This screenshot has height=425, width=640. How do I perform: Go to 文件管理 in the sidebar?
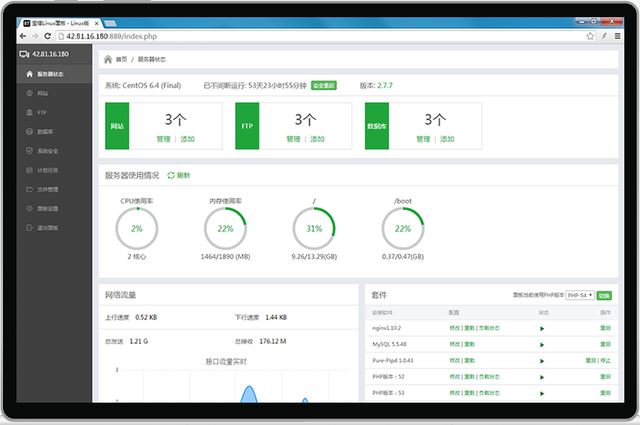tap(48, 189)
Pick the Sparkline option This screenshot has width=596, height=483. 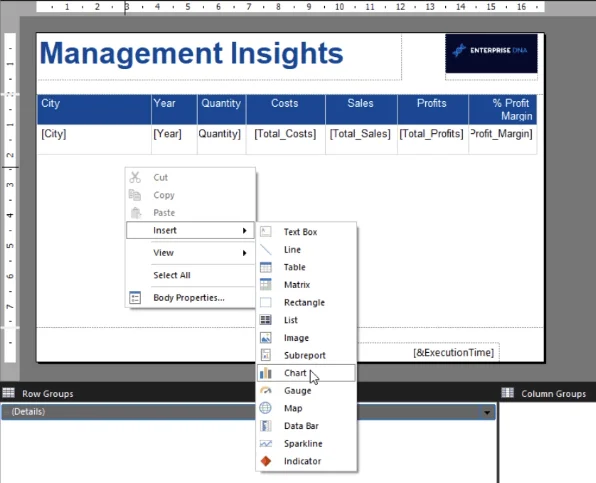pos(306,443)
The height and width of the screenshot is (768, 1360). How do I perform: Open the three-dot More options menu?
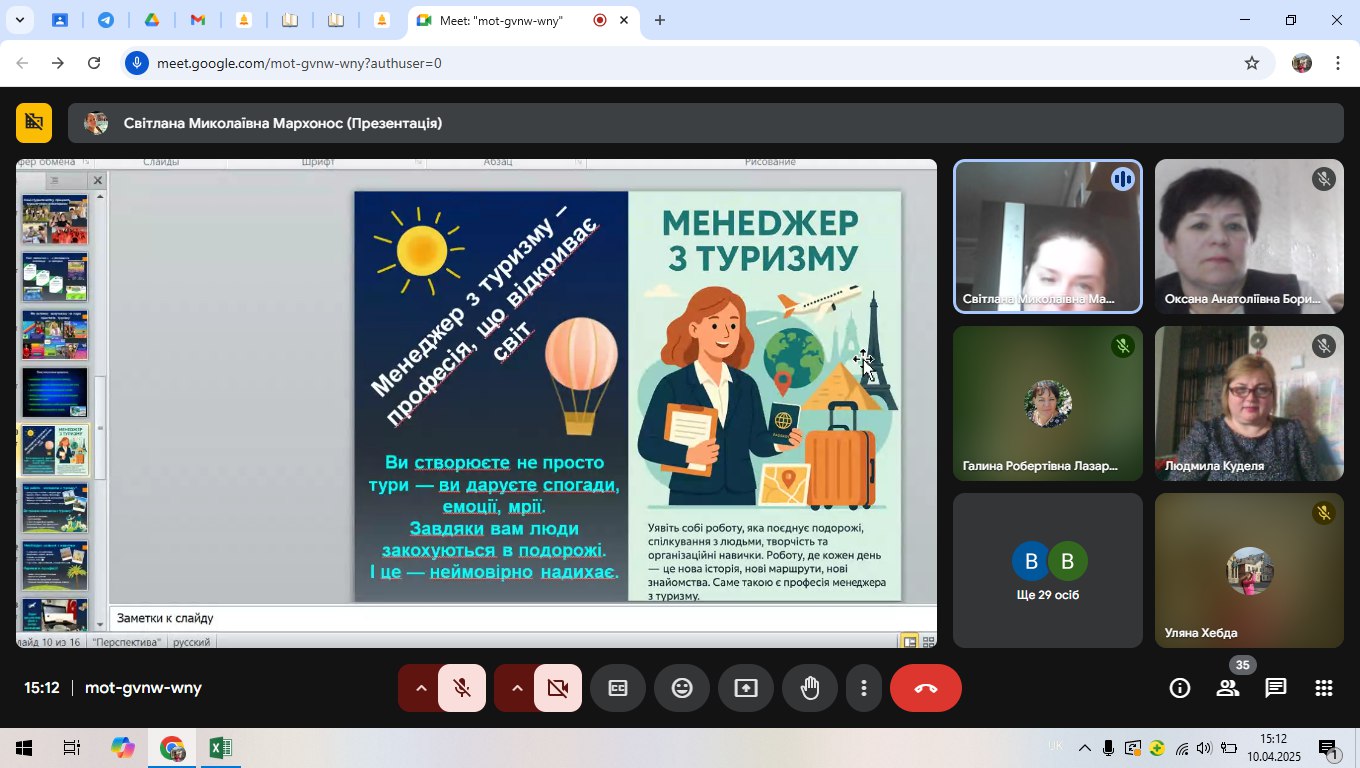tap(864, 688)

____

» TASK INSTRUCTIONS: Exclude the pictures, and output exactly the lines from the one with "The height and" through the last line of the records, both included.

» RESULT:
The height and width of the screenshot is (768, 1360). How do I perform: Open the three-dot More options menu?
tap(864, 688)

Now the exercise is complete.